* **DATA FOR THE TASK**:
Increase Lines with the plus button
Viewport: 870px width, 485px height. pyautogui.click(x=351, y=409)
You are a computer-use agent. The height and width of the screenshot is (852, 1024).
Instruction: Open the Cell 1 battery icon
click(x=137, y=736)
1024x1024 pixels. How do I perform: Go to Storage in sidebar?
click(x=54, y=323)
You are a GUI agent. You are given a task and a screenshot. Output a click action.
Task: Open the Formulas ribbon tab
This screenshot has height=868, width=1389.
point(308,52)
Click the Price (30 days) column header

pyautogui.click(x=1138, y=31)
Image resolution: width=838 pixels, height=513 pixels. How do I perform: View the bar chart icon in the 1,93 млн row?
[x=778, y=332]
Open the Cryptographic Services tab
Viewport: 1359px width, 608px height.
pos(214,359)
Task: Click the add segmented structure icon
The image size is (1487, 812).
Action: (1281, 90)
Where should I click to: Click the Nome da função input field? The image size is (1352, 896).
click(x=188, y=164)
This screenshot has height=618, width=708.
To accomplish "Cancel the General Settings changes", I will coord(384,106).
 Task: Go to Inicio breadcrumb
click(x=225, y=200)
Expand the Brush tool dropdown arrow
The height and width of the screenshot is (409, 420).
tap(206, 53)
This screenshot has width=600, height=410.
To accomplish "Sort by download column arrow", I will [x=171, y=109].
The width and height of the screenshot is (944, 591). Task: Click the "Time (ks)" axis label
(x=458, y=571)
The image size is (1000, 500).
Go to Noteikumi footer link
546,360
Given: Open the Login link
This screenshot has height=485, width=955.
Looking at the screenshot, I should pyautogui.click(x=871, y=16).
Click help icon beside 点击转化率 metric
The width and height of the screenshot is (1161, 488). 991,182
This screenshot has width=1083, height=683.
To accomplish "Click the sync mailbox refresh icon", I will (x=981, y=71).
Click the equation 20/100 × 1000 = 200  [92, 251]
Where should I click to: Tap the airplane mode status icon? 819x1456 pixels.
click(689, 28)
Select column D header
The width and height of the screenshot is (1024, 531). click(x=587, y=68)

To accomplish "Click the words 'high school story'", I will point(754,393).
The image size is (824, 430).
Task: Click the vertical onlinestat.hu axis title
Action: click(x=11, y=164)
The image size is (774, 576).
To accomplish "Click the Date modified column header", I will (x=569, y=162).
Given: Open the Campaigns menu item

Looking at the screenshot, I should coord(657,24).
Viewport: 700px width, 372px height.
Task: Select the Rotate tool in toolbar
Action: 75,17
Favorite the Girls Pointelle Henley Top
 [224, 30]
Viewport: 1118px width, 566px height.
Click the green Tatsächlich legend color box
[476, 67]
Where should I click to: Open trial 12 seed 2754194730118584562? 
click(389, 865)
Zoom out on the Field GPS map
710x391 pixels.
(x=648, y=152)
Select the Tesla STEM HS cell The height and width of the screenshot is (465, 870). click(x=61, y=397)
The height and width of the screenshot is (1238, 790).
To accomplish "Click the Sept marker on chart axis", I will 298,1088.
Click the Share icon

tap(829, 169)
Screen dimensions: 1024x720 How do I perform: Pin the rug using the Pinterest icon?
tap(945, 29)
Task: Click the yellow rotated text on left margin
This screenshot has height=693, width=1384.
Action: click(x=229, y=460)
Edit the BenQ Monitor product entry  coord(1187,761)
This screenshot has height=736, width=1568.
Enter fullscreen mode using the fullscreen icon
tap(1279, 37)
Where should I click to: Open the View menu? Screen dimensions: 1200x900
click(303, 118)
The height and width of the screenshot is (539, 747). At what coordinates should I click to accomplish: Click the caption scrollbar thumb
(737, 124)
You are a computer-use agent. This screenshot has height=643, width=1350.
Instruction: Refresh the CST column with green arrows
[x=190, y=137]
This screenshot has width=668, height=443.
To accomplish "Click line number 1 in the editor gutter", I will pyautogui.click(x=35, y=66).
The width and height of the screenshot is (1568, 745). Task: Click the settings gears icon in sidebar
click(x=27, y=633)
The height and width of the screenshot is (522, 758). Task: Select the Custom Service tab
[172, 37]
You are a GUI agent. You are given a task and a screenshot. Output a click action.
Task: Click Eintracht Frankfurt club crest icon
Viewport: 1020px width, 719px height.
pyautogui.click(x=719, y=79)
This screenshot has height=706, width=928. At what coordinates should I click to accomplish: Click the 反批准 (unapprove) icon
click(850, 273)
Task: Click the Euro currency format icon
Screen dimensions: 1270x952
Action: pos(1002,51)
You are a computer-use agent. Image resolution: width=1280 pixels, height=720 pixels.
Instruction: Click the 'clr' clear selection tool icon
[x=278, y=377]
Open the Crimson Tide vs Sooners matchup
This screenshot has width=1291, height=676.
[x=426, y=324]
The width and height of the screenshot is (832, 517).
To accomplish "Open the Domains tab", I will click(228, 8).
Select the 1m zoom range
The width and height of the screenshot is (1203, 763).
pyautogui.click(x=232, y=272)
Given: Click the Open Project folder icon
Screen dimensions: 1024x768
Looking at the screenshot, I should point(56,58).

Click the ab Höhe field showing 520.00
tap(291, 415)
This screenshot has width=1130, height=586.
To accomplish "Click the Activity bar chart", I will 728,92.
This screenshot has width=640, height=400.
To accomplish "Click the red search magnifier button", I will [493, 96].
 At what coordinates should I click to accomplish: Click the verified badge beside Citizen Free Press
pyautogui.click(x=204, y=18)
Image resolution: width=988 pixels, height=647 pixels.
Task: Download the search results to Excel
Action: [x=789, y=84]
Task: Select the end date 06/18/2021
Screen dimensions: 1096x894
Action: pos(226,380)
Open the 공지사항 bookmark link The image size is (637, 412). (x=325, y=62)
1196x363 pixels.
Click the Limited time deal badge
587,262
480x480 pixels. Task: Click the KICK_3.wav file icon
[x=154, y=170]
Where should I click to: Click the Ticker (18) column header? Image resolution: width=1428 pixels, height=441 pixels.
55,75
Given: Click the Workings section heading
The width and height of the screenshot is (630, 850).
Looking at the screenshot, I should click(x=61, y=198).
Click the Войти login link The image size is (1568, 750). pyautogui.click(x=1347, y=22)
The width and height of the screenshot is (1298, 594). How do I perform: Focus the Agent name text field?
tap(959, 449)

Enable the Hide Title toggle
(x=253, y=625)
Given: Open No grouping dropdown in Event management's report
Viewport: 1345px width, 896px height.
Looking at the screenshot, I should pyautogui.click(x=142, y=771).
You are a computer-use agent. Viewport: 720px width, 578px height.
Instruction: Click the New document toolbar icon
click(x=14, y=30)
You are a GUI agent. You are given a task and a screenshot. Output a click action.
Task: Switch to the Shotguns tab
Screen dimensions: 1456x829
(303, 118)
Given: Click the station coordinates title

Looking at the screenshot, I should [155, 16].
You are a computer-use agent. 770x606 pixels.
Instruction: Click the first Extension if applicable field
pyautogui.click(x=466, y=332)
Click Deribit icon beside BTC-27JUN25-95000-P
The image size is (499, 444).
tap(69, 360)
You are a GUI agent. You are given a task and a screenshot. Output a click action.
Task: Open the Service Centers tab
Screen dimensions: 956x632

* **BRIEF**: Each line of the listing must appear in the answer exactly as above.

* **EXPECTED ANSWER**:
Increase Lines with the plus button
Viewport: 870px width, 485px height. pyautogui.click(x=351, y=409)
You are a computer-use agent. The height and width of the screenshot is (852, 1024).
Instruction: Open the Cell 1 battery icon
click(x=137, y=736)
1024x1024 pixels. How do I perform: Go to Storage in sidebar?
click(x=54, y=323)
You are a GUI agent. You are given a task and a screenshot. Output a click action.
Task: Open the Formulas ribbon tab
This screenshot has height=868, width=1389.
point(308,52)
Click the Price (30 days) column header

pyautogui.click(x=1138, y=31)
Image resolution: width=838 pixels, height=513 pixels. How do I perform: View the bar chart icon in the 1,93 млн row?
[x=778, y=332]
Open the Cryptographic Services tab
Viewport: 1359px width, 608px height.
pos(214,359)
Task: Click the add segmented structure icon
The image size is (1487, 812).
Action: (1281, 90)
Where should I click to: Click the Nome da função input field? The image size is (1352, 896).
click(x=188, y=164)
This screenshot has height=618, width=708.
To accomplish "Cancel the General Settings changes", I will coord(384,106).
 Task: Go to Inicio breadcrumb
click(x=225, y=200)
Expand the Brush tool dropdown arrow
The height and width of the screenshot is (409, 420).
tap(206, 53)
This screenshot has width=600, height=410.
To accomplish "Sort by download column arrow", I will [x=171, y=109].
The width and height of the screenshot is (944, 591). Task: Click the "Time (ks)" axis label
(x=458, y=571)
The image size is (1000, 500).
Go to Noteikumi footer link
546,360
Given: Open the Login link
This screenshot has height=485, width=955.
Looking at the screenshot, I should pyautogui.click(x=871, y=16).
Click help icon beside 点击转化率 metric
The width and height of the screenshot is (1161, 488). 991,182
This screenshot has width=1083, height=683.
To accomplish "Click the sync mailbox refresh icon", I will (x=981, y=71).
Click the equation 20/100 × 1000 = 200  [92, 251]
Where should I click to: Tap the airplane mode status icon? 819x1456 pixels.
click(689, 28)
Select column D header
The width and height of the screenshot is (1024, 531). click(x=587, y=68)

To accomplish "Click the words 'high school story'", I will point(754,393).
The image size is (824, 430).
Task: Click the vertical onlinestat.hu axis title
Action: click(x=11, y=164)
The image size is (774, 576).
To accomplish "Click the Date modified column header", I will (x=569, y=162).
Given: Open the Campaigns menu item

Looking at the screenshot, I should coord(657,24).
Viewport: 700px width, 372px height.
Task: Select the Rotate tool in toolbar
Action: 75,17
Favorite the Girls Pointelle Henley Top
 [224, 30]
Viewport: 1118px width, 566px height.
Click the green Tatsächlich legend color box
[476, 67]
Where should I click to: Open trial 12 seed 2754194730118584562? 
click(389, 865)
Zoom out on the Field GPS map
710x391 pixels.
(x=648, y=152)
Select the Tesla STEM HS cell The height and width of the screenshot is (465, 870). click(x=61, y=397)
The height and width of the screenshot is (1238, 790).
To accomplish "Click the Sept marker on chart axis", I will 298,1088.
Click the Share icon

tap(829, 169)
Screen dimensions: 1024x720 How do I perform: Pin the rug using the Pinterest icon?
tap(945, 29)
Task: Click the yellow rotated text on left margin
This screenshot has height=693, width=1384.
Action: click(x=229, y=460)
Edit the BenQ Monitor product entry  coord(1187,761)
This screenshot has height=736, width=1568.
Enter fullscreen mode using the fullscreen icon
tap(1279, 37)
Where should I click to: Open the View menu? Screen dimensions: 1200x900
click(303, 118)
The height and width of the screenshot is (539, 747). At what coordinates should I click to accomplish: Click the caption scrollbar thumb
(737, 124)
You are a computer-use agent. This screenshot has height=643, width=1350.
Instruction: Refresh the CST column with green arrows
[x=190, y=137]
This screenshot has width=668, height=443.
To accomplish "Click line number 1 in the editor gutter", I will pyautogui.click(x=35, y=66).
The width and height of the screenshot is (1568, 745). Task: Click the settings gears icon in sidebar
click(x=27, y=633)
The height and width of the screenshot is (522, 758). Task: Select the Custom Service tab
[172, 37]
You are a GUI agent. You are given a task and a screenshot. Output a click action.
Task: Click Eintracht Frankfurt club crest icon
Viewport: 1020px width, 719px height.
pyautogui.click(x=719, y=79)
This screenshot has height=706, width=928. At what coordinates should I click to accomplish: Click the 反批准 (unapprove) icon
click(850, 273)
Task: Click the Euro currency format icon
Screen dimensions: 1270x952
Action: pos(1002,51)
You are a computer-use agent. Image resolution: width=1280 pixels, height=720 pixels.
Instruction: Click the 'clr' clear selection tool icon
[x=278, y=377]
Open the Crimson Tide vs Sooners matchup
This screenshot has width=1291, height=676.
[x=426, y=324]
The width and height of the screenshot is (832, 517).
To accomplish "Open the Domains tab", I will click(228, 8).
Select the 1m zoom range
The width and height of the screenshot is (1203, 763).
pyautogui.click(x=232, y=272)
Given: Click the Open Project folder icon
Screen dimensions: 1024x768
Looking at the screenshot, I should point(56,58).

Click the ab Höhe field showing 520.00
tap(291, 415)
This screenshot has width=1130, height=586.
To accomplish "Click the Activity bar chart", I will 728,92.
This screenshot has width=640, height=400.
To accomplish "Click the red search magnifier button", I will [493, 96].
 At what coordinates should I click to accomplish: Click the verified badge beside Citizen Free Press
pyautogui.click(x=204, y=18)
Image resolution: width=988 pixels, height=647 pixels.
Task: Download the search results to Excel
Action: [x=789, y=84]
Task: Select the end date 06/18/2021
Screen dimensions: 1096x894
Action: pos(226,380)
Open the 공지사항 bookmark link The image size is (637, 412). (x=325, y=62)
1196x363 pixels.
Click the Limited time deal badge
587,262
480x480 pixels. Task: Click the KICK_3.wav file icon
[x=154, y=170]
Where should I click to: Click the Ticker (18) column header? Image resolution: width=1428 pixels, height=441 pixels.
55,75
Given: Click the Workings section heading
The width and height of the screenshot is (630, 850).
Looking at the screenshot, I should click(x=61, y=198).
Click the Войти login link The image size is (1568, 750). pyautogui.click(x=1347, y=22)
The width and height of the screenshot is (1298, 594). How do I perform: Focus the Agent name text field?
tap(959, 449)

Enable the Hide Title toggle
(x=253, y=625)
Given: Open No grouping dropdown in Event management's report
Viewport: 1345px width, 896px height.
Looking at the screenshot, I should pyautogui.click(x=142, y=771).
You are a computer-use agent. Viewport: 720px width, 578px height.
Instruction: Click the New document toolbar icon
click(x=14, y=30)
You are a GUI agent. You are given a task and a screenshot. Output a click action.
Task: Switch to the Shotguns tab
Screen dimensions: 1456x829
(303, 118)
Given: Click the station coordinates title

Looking at the screenshot, I should [155, 16].
You are a computer-use agent. 770x606 pixels.
Instruction: Click the first Extension if applicable field
pyautogui.click(x=466, y=332)
Click Deribit icon beside BTC-27JUN25-95000-P
The image size is (499, 444).
tap(69, 360)
You are a GUI agent. You are given a task and a screenshot. Output a click action.
Task: Open the Service Centers tab
Screen dimensions: 956x632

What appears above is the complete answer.